The spread of Zika across parts of Florida has sounded alarm bells for officials looking for a way to stop the virus and reassure residents and tourists they are safe from a wider epidemic. But what about now that temperatures have started to cool off and winter is right around the corner? Will it get cold enough in the Sunshine state to kill off the mosquitoes responsible for infecting people with Zika? Maybe not. Zika during winter in Florida might have been once considered unlikely, but officials aren't taking any chances.

According to scientific research led by the University of Florida last summer, the Zika virus was expected to die off with mosquito populations as the temperatures drop starting in November, the Miami Herald reported. "I don’t think large-scale epidemics are possible in the U.S. because of window screening and air conditioning,” the study's lead author, Ira Longini, a professor of biostatistics at UF, told The Herald. “We’re talking about small clusters here and there."

But it turns out that predictions might have been wrong. Even during summer months with warmer temperatures these scientists never expected a wide-scale outbreak of Zika in the United States like the one they're fighting across areas of Miami, with mixed results, according to the Miami Herald.

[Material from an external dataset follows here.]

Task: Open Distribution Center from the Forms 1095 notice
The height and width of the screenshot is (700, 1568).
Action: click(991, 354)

Despite the expectation from these researchers that winter itself will stop the spread of Zika across Florida, state officials aren't taking any chances, and are in the process of preparing to fight mosquitoes even through winter months, the Herald reported.

Speaking in Miami, Tom Frieden, the director of Centers for Disease Control, provided a more ominous outlook regarding controlling the spread of Zika, even through cooler winter months, according to a separate Herald article:

Zika has surprised us. It’s been difficult to predict. It’s had characteristics that we have not seen with other diseases before. What we anticipate will happen is that this season will calm down within the continental United States. We hope that Miami-Dade will stop having cases, but we can't promise that. ... We will see parts of the hemisphere where it will be endemic.

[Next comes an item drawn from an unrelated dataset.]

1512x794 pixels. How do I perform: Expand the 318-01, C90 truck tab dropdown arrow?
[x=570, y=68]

Just this month, new Zika hot zones have popped up in the Miami area. The Wynwood area, once a Zika zone, has been declared free from Zika, but a new neighborhood, Little River, has recently been identified as an area with local transmissions, according to NPR.

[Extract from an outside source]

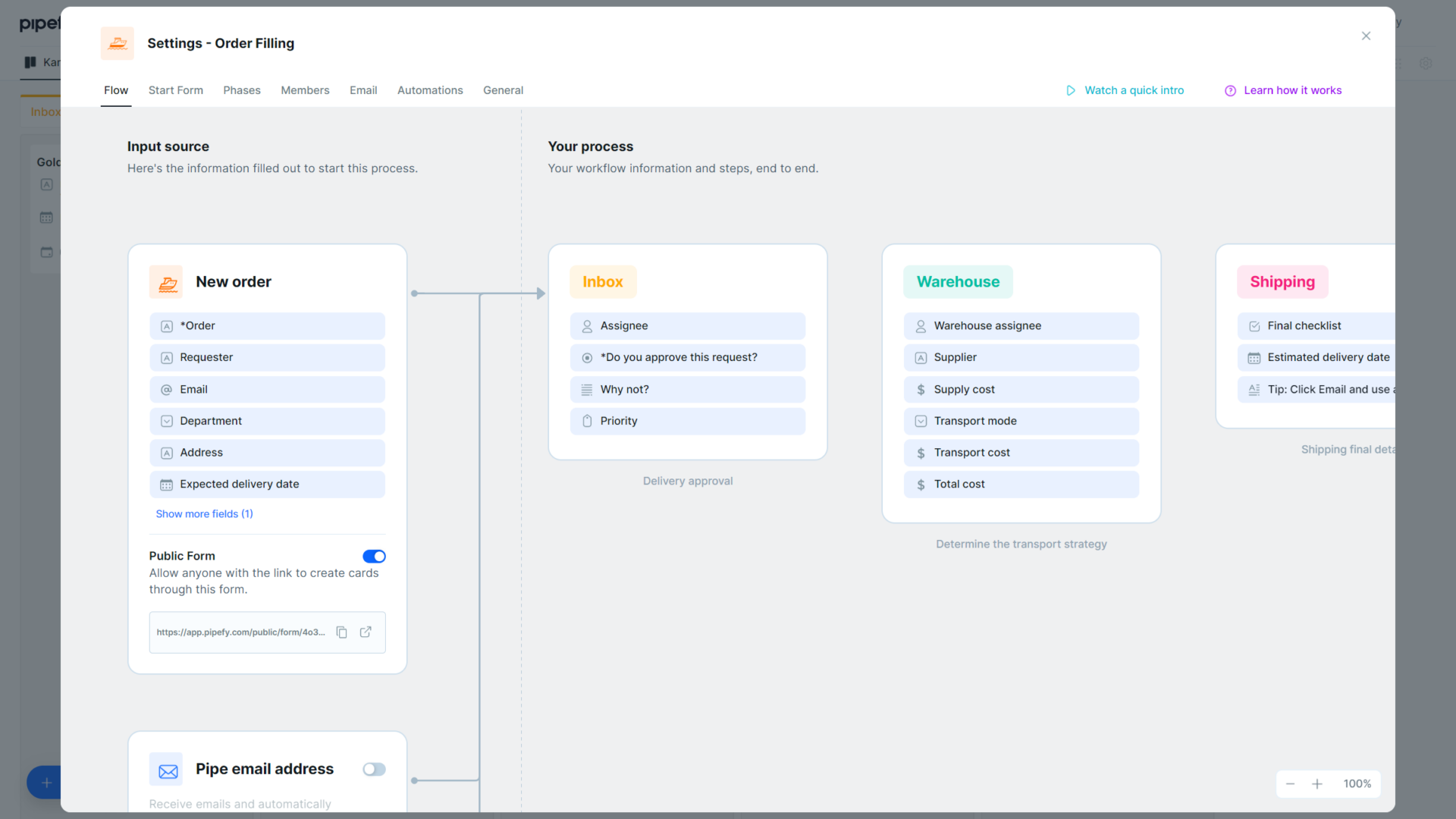
Task: Open the Start Form tab
Action: 175,90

The problem is that the mosquito that carries and transmits Zika, the Aedes aegyti is highly adaptable, according to NPR, and could find a way to survive the cooler months in Florida, which are still warm by most standards. For instance, according to AccuWeather, high temperatures throughout November are expected to hover around the high 70s to low 80s in degrees Fahrenheit.

Dr. Michael Callahan is the chief medical officer for the Zika Foundation and said Zika might just be here to stay, permanently. "Unfortunately," Callahan told NPR, "in all of our Zika mosquito control efforts in southeast Asia, West Africa and here in the tropical Americas, once the virus has entered the local Aedes mosquito populations, we've never been able to get it out — totally out."